━━ DATA FOR REVIEW

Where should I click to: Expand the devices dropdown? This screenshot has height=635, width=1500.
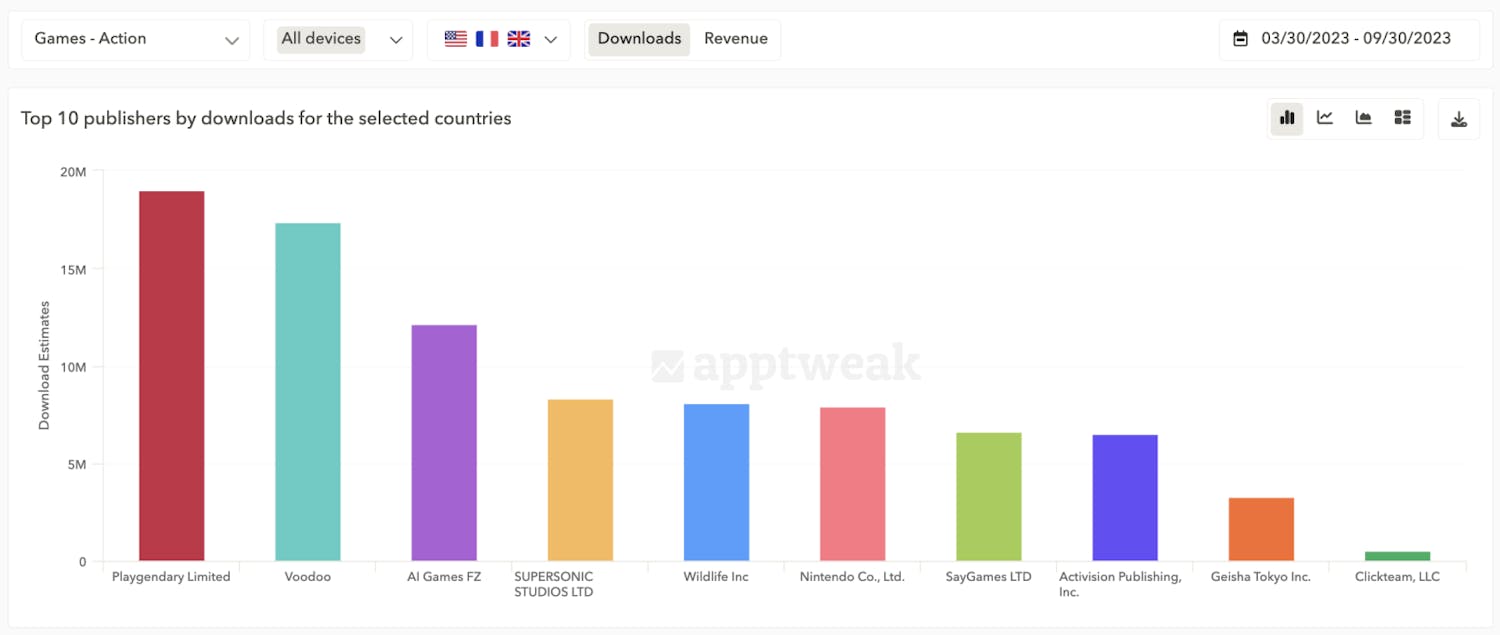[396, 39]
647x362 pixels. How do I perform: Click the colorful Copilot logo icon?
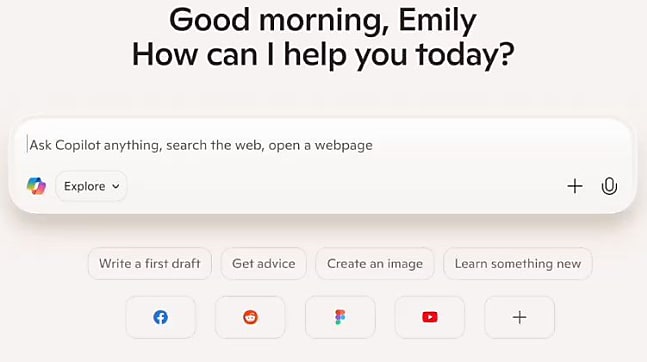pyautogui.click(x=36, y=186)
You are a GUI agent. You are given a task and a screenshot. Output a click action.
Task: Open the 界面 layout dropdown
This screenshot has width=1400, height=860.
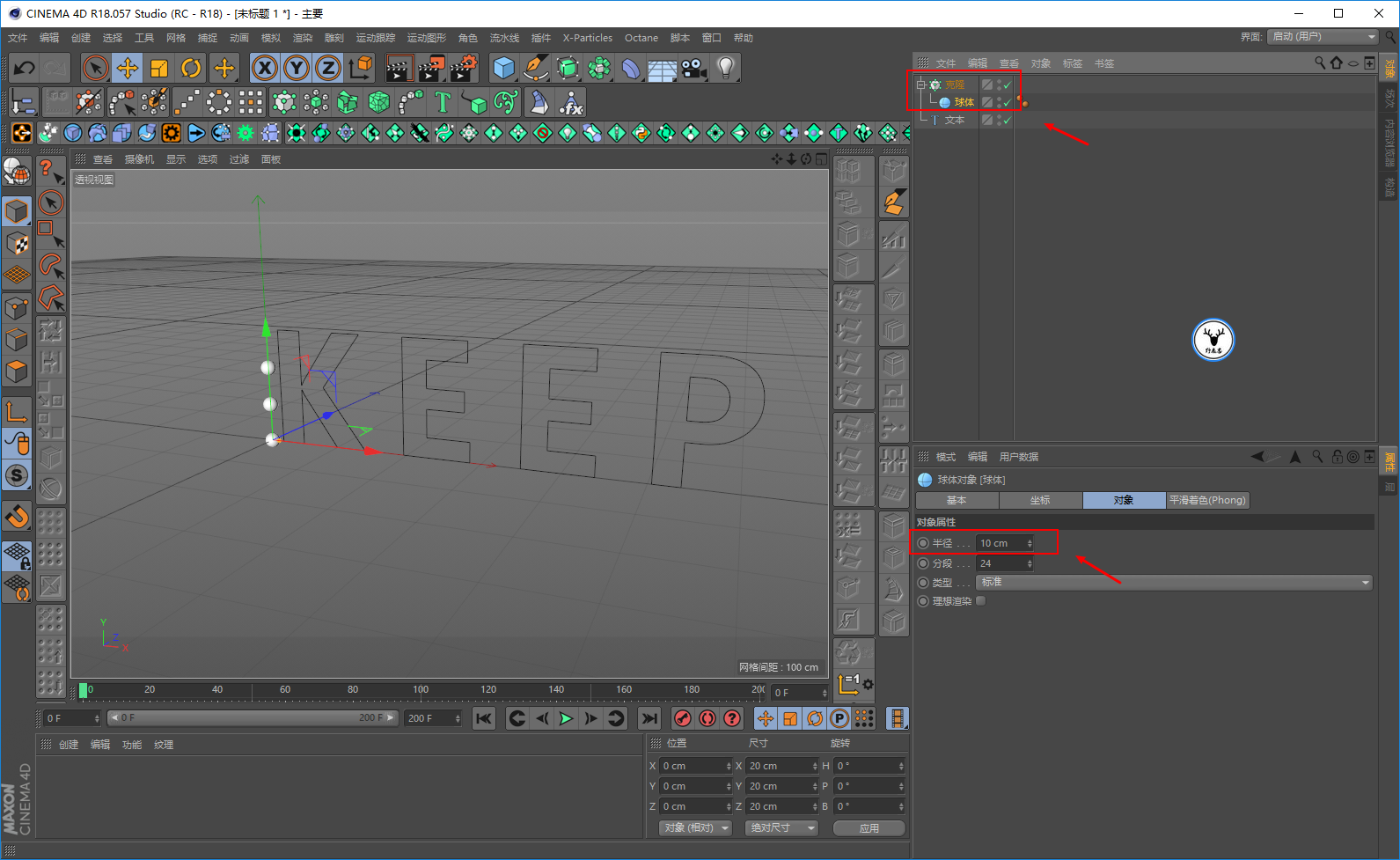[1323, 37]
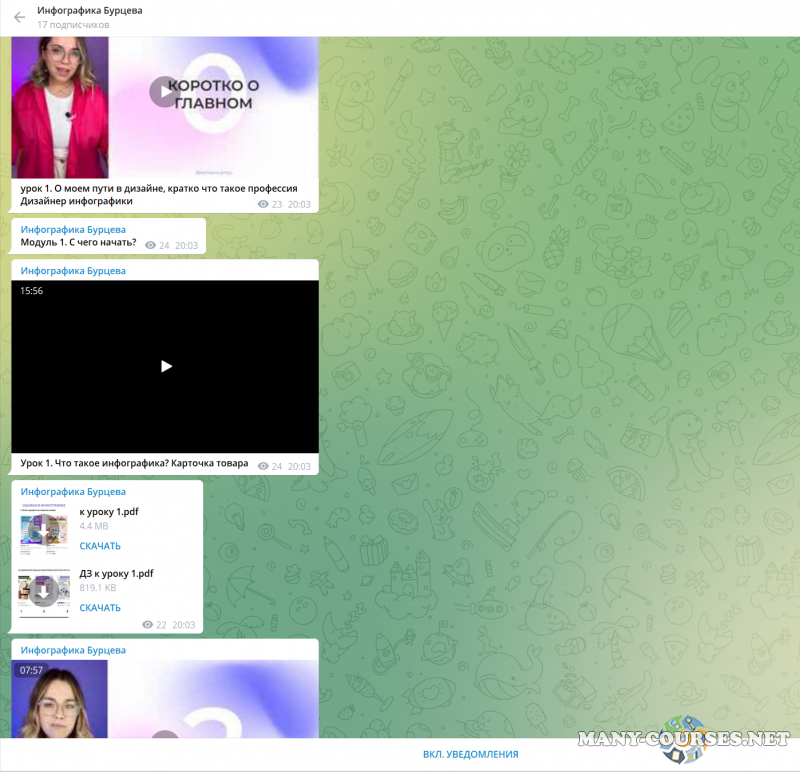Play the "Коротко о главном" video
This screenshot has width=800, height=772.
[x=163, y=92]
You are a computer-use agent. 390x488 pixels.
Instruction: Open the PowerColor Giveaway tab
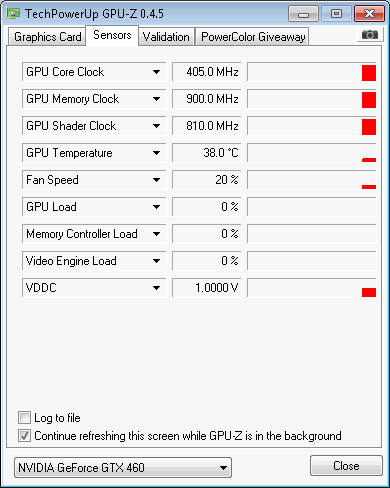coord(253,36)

━━━━
━━ DATA FOR REVIEW

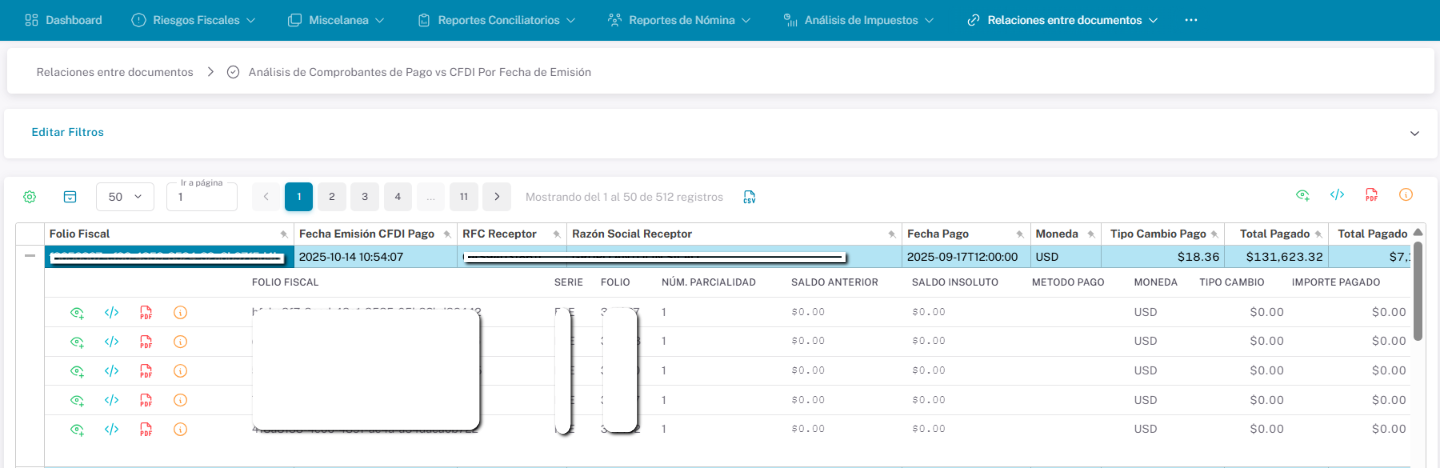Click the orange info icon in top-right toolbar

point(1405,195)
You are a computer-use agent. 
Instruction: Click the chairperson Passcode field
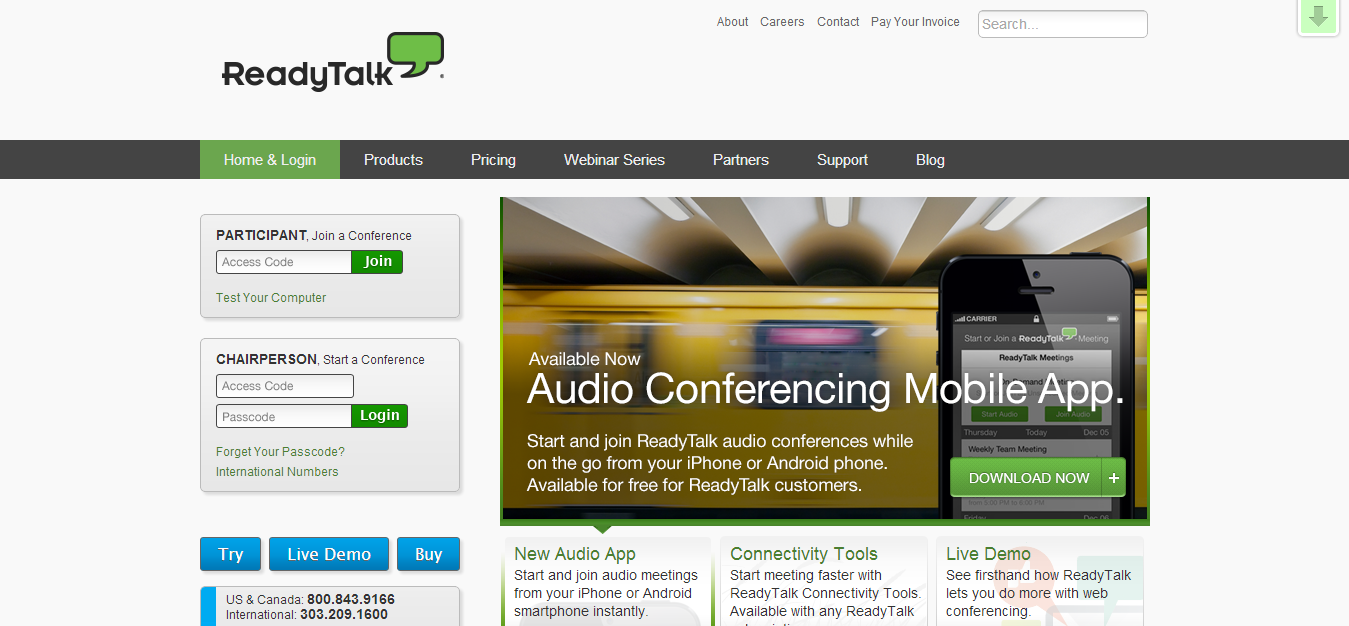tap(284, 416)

━━━━
━━ DATA FOR REVIEW

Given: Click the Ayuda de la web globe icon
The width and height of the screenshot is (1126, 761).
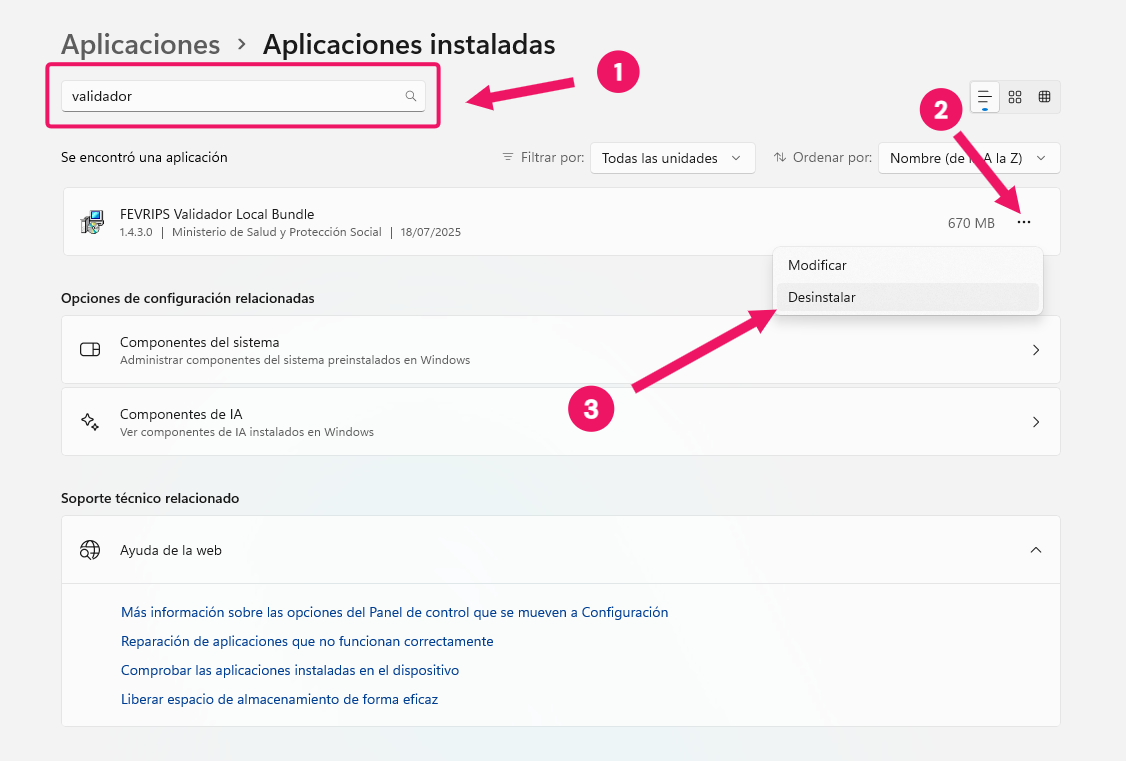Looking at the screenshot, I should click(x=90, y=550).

━━━━

Above are the records; report each line in them that includes the word "computer".

_RESPONSE AREA_.
You are a computer-use agent. 390x488 pixels.
You are a computer-use agent. 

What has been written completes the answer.